Set down the lines word for word, from the line containing "You are a computer-use" up to and including the last line, omitting the pictures.

-- The input start --

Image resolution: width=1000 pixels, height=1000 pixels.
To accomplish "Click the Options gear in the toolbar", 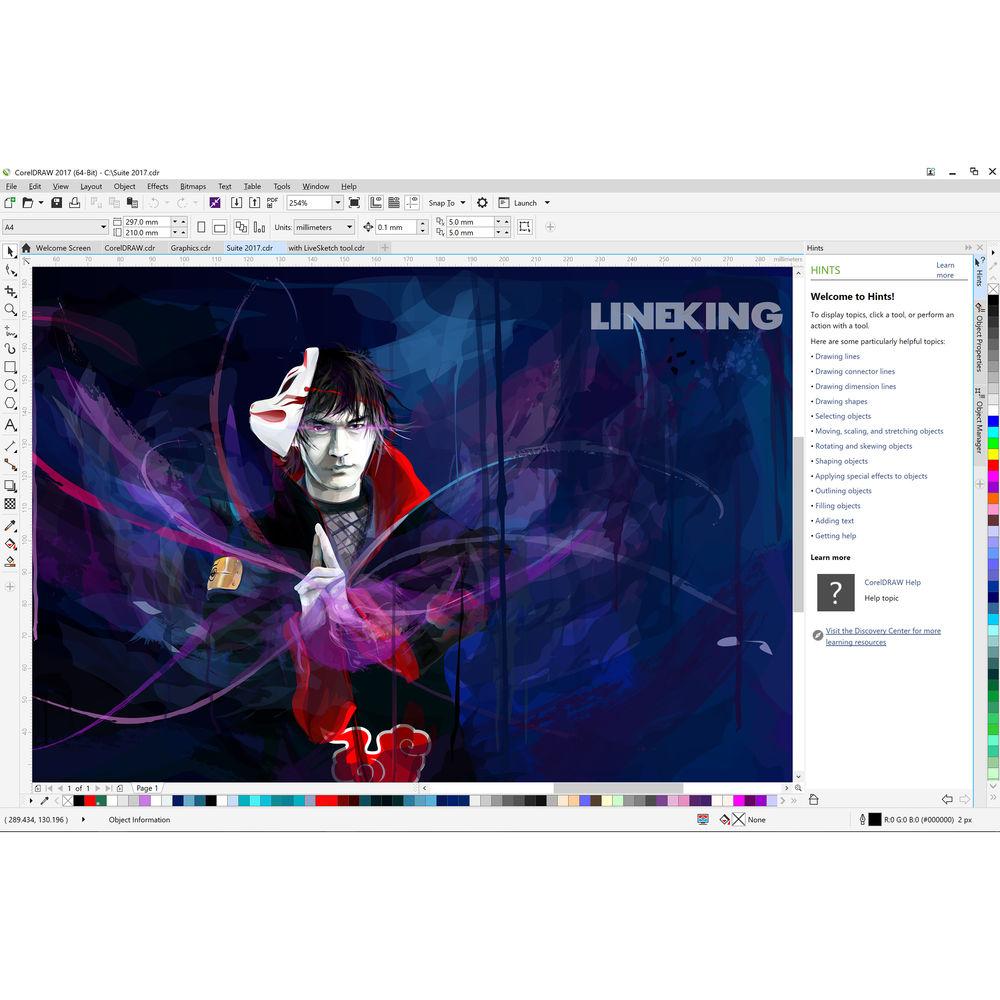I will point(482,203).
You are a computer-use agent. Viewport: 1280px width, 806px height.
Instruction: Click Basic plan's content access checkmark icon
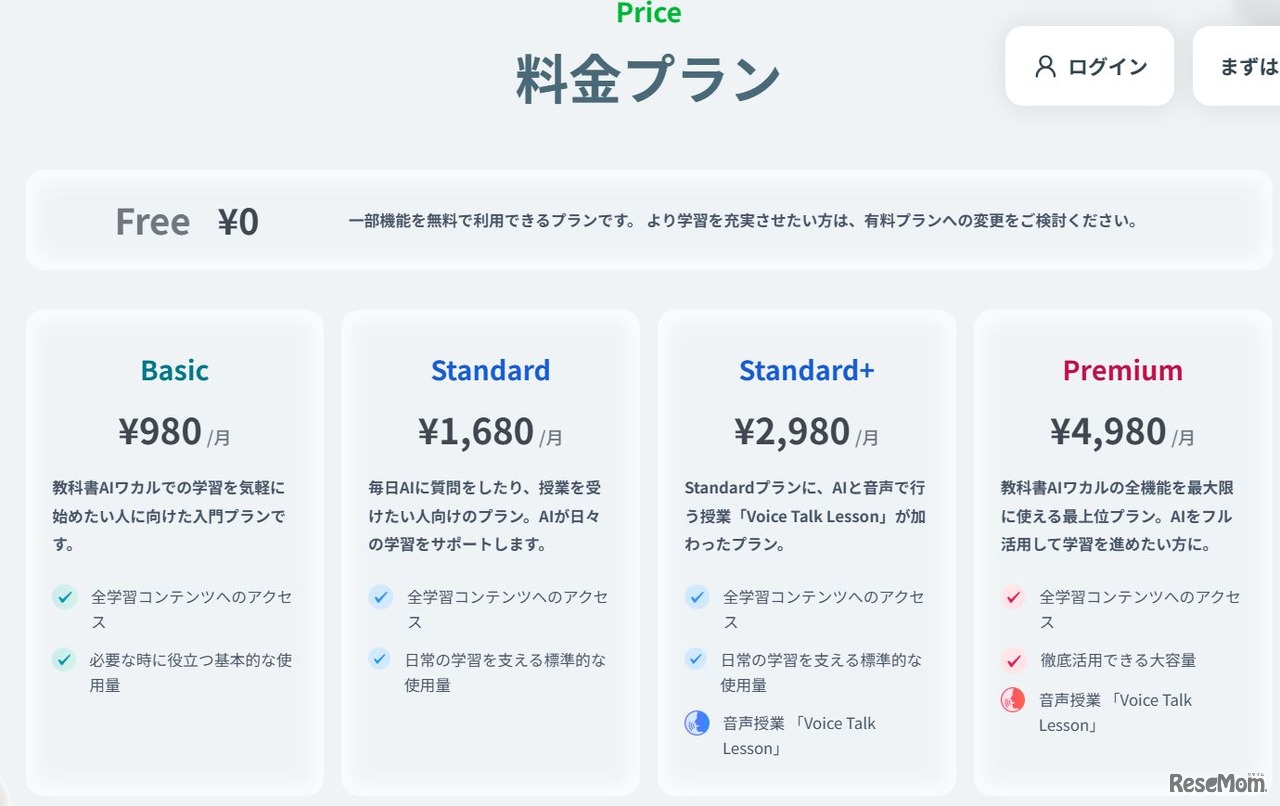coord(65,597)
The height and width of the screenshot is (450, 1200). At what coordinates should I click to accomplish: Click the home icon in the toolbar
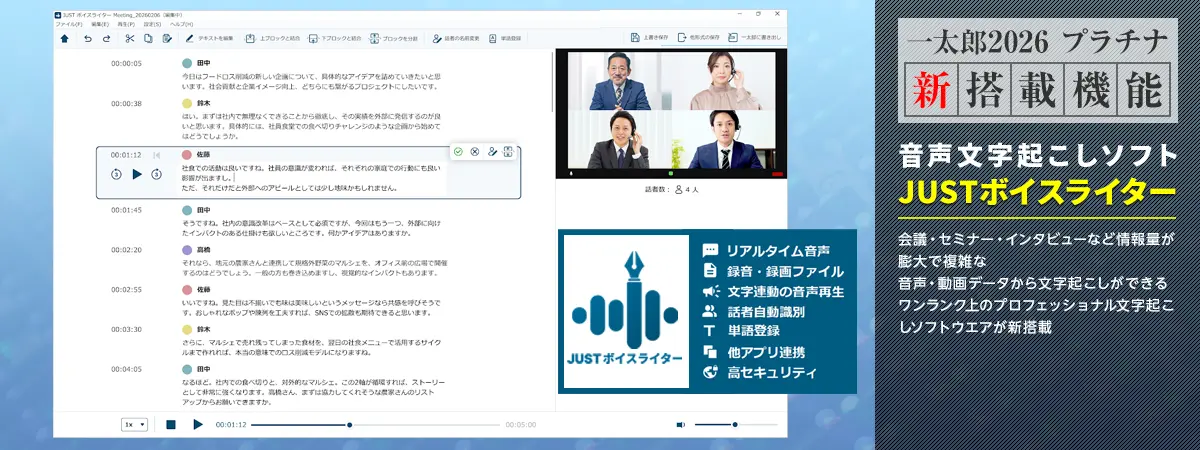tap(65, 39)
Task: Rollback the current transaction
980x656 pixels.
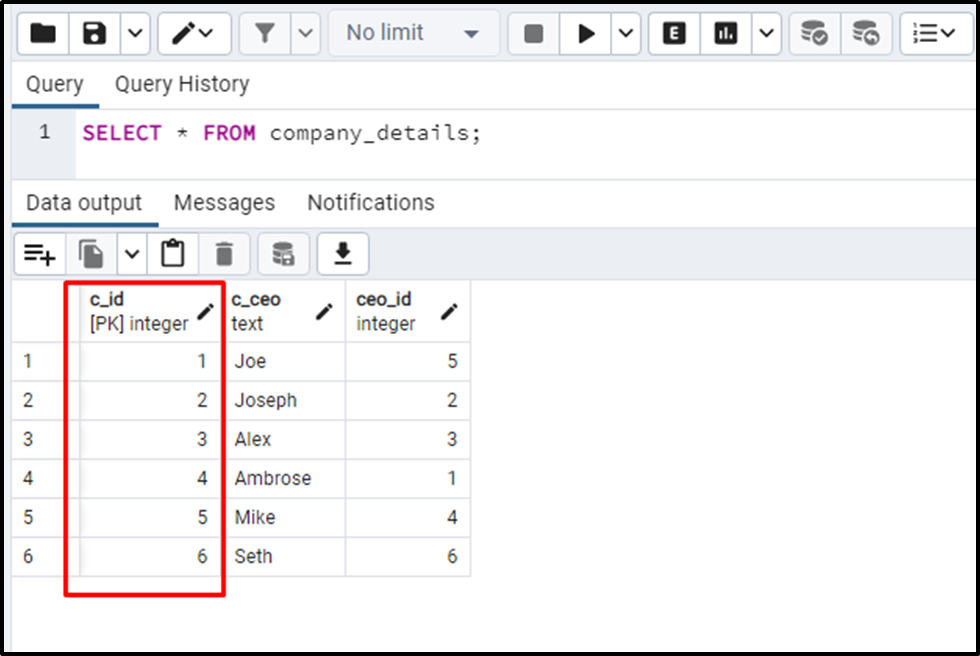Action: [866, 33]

-- The input end --

• [Answer for the task]:
You are a computer-use agent. Viewport: 1280px width, 806px height.
Instruction: Click Basic plan's content access checkmark icon
coord(65,597)
The height and width of the screenshot is (450, 1200). At what coordinates should I click to accomplish: Click the home icon in the toolbar
tap(65, 39)
Task: Rollback the current transaction
980x656 pixels.
Action: [866, 33]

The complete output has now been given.